Sir Peter Lauderdale Daubeny,  (16 April 1921, Wiesbaden, Germany – 6 August 1975, London) was a British theatre impresario.

Daubeny trained with Michel Saint-Denis and began his career under the director William Armstrong at the Liverpool Playhouse. Losing his left-arm at Salerno in 1943 led to him abandoning an acting career and staging his own productions including Franz Werfel's Jacobowsky and the Colonel in 1945. The London visits of the Berliner Ensemble in 1956 and the Moscow Art Theatre were organised by Daubeny.

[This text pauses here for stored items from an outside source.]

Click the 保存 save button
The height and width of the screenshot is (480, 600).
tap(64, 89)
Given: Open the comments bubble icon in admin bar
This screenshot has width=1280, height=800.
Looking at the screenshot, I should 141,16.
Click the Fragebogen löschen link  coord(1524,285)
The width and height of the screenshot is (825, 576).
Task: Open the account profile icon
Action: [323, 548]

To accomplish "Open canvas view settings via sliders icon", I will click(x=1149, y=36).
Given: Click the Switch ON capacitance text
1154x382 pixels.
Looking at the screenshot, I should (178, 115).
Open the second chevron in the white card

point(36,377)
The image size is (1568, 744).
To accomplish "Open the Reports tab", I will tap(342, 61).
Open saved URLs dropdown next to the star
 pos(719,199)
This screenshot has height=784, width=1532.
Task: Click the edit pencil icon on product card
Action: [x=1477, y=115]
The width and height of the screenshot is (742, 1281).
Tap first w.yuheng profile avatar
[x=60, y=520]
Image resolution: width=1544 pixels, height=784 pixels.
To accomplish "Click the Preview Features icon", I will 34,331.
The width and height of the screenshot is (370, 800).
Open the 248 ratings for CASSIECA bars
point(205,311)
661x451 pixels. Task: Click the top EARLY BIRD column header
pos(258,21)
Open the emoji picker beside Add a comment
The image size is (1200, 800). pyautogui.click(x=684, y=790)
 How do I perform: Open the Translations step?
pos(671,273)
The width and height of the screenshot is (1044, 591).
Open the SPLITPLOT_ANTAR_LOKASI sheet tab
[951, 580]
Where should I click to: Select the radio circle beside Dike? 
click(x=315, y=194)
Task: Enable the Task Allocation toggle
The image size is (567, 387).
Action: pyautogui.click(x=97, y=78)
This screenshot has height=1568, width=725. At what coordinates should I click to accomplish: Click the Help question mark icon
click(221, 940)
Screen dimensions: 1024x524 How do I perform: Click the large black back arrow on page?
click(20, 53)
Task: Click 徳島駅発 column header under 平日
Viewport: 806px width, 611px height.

Henry Kendall (actor), in Chapter 23 of his autobiography, 'I Remember Romano's', 'An Alligator and Mr. Chaplin', (Macdonald, London, 1960), wrote that Daubney asked him in 1955 to " ...keep an eye on his (Daubney's) revival at the Palace", (Palace Theatre, London), of The Merry Widow, starring Jan Kiepura and Marta Eggerth, while he was on business in Paris.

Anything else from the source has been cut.